Description of Historic Place
The Henri Gauvin House is a two-storey residence in the Four Square style with a hipped roof and a single central dormer. Built around 1929, this structure is located on Dover Road in Dieppe.
Heritage Value
The Henri Gauvin House is designated a Local Historic Place for its architecture and its association with the hardships of a young Acadian family whose eldest son was prematurely given the responsibility of caring for several generations, a situation that was much too common at that time.

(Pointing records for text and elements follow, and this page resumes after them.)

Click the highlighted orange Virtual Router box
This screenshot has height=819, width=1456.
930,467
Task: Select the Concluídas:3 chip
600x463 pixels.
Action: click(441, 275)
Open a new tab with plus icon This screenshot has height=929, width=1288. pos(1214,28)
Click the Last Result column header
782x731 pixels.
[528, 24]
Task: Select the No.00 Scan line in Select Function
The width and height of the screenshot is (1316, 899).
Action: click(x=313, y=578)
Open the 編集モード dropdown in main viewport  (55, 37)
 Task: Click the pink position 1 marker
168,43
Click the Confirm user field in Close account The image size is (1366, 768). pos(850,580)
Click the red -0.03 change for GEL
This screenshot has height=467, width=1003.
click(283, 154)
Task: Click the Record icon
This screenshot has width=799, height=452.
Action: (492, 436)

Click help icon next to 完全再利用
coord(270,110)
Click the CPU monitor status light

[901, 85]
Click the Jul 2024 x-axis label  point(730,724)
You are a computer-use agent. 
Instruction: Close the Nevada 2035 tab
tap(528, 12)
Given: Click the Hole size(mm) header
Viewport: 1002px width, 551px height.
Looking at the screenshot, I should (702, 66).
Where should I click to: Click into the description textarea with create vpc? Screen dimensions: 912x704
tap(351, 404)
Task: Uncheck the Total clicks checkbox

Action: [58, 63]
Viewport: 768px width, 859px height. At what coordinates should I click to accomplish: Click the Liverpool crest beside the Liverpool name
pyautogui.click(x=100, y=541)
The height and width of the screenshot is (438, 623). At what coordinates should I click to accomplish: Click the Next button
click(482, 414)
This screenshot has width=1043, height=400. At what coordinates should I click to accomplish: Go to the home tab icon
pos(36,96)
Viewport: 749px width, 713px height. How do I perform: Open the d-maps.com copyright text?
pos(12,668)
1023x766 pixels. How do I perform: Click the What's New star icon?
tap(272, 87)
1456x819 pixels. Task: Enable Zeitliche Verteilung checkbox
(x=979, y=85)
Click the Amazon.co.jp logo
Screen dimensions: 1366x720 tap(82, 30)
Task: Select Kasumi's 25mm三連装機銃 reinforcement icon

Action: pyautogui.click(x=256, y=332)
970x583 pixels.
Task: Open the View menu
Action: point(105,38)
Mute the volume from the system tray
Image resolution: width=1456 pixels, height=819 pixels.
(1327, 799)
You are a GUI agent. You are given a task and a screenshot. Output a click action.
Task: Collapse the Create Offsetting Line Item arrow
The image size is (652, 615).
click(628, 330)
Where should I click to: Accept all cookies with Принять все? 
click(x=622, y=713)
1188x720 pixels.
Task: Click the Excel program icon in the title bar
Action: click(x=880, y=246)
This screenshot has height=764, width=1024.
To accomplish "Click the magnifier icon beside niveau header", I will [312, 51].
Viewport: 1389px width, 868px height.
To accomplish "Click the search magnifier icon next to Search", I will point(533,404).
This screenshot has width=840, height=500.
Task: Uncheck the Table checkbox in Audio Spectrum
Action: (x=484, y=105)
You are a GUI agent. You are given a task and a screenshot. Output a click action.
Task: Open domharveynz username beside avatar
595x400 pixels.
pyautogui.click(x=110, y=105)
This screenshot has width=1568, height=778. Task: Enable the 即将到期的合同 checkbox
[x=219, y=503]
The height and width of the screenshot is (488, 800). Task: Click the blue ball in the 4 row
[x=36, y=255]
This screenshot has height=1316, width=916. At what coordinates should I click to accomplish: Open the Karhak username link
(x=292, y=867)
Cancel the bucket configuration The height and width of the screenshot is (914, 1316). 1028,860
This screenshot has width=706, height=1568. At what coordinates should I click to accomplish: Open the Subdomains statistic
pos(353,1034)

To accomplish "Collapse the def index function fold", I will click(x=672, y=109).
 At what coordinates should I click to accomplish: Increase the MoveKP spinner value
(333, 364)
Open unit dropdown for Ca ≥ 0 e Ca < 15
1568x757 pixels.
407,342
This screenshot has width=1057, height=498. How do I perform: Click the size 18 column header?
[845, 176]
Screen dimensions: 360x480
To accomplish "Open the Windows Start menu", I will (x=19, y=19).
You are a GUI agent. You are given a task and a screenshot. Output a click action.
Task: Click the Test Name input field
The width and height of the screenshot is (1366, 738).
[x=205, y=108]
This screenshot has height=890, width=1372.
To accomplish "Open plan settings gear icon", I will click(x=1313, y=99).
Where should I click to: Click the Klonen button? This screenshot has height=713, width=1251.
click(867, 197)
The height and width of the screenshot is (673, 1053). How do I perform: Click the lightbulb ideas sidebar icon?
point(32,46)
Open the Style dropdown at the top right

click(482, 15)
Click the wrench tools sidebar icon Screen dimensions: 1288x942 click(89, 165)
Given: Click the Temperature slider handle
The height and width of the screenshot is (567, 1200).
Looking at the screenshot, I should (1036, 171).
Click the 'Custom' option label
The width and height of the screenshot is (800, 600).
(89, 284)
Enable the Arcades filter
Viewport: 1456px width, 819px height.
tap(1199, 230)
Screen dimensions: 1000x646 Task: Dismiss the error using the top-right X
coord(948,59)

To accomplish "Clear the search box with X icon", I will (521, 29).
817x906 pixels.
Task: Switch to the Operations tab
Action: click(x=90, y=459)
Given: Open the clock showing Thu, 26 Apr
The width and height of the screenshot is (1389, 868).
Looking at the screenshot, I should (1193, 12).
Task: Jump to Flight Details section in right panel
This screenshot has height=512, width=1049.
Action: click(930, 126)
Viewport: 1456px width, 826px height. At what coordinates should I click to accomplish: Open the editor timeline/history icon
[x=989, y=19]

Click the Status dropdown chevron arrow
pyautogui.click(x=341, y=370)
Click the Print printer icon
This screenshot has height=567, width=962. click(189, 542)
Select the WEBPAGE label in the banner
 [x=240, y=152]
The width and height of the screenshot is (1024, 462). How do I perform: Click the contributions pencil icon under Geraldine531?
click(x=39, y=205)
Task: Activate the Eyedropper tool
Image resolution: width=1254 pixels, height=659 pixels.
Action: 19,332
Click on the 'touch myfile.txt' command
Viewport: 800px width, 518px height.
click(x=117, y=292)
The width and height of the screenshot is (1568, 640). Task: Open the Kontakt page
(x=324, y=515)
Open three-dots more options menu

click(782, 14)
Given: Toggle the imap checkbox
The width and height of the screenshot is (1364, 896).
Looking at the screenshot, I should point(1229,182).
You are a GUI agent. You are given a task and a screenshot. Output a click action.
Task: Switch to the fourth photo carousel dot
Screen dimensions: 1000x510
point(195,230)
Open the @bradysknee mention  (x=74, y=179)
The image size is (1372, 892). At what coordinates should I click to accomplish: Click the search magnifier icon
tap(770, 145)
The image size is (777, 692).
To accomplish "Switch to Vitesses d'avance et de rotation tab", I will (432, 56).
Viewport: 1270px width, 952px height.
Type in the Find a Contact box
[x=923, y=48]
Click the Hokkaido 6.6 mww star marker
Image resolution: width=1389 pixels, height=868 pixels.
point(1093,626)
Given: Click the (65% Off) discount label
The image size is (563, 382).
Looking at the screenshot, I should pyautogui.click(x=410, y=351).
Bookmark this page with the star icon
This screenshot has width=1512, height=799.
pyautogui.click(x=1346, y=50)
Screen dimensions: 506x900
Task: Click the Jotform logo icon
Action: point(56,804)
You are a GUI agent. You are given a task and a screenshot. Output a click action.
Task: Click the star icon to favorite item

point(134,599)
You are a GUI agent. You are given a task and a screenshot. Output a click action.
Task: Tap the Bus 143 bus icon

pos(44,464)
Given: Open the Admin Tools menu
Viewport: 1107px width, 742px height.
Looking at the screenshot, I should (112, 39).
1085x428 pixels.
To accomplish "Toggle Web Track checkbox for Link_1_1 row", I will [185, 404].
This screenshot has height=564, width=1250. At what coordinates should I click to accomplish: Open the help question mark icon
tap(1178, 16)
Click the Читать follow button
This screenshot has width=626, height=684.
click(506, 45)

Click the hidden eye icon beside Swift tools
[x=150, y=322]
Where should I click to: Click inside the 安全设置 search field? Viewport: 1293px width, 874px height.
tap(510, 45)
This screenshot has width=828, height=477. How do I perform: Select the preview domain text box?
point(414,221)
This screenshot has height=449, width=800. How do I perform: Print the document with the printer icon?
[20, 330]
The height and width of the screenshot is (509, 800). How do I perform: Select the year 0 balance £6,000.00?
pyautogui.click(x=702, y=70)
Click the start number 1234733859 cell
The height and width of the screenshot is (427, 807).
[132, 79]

The Henri Gauvin House provides a good example of a commodious Four Square style house, the most popular style at the time. In fact, its construction date coincides with the height of the style’s popularity. This model, inspired by the American architect Frank Lloyd Wright, was most popular between the two World Wars. The structure has no additions that take away from the original design. The only dormer is located on the front façade, as was the custom. The owner’s uncle, mason and builder Auguste Gauvin, most likely helped build the house. Two circumstances lead to this supposition: first, he had filled in by doing some of the duties of the deceased father for his widowed sister-in-law and her children; also, he had built a house identical to this one nine years earlier for his oldest son, who looked after his farm.
At another level, the house calls to mind a situation common to countless homes in Dieppe at that time: an oldest son who, in the absence of a father who most often worked away from home, was required to run the family farm and do many of the absent father’s tasks. Many eldest sons could not escape this imposed role.
Henri Gauvin, eldest son of Edmond, built this large square house on the paternal lot on Dover Road (in the southern part of Dieppe), around 1929, three years after he married Anna Bourque. He was returning to take over the family farm, which he had been forced to run, along with his mother and brother Yvon, after the premature death of his father in 1904. Henri settled his young family and his mother in this spacious new dwelling that replaced the house built by his grandfather Ferdinand Gauvin. He ran the dairy and vegetable farm until he retired around 1970, when he sold the house and land. For Henri Gauvin, the early death of his father solidified his destiny as new head of the home, a role he had to assume until the end of his life.
Source: City of Dieppe, Historic Places File (2), F3
Character-Defining Elements
The character-defining elements that describe the Henri Gauvin House include:
- overall symmetry;
- lack of ornamentation;
- two-storey square massing;
- hipped roof;
- single hipped roof central dormer on the front façade;
- probable participation of the owner's uncle, mason and builder Auguste Gauvin, in the design and construction of this house.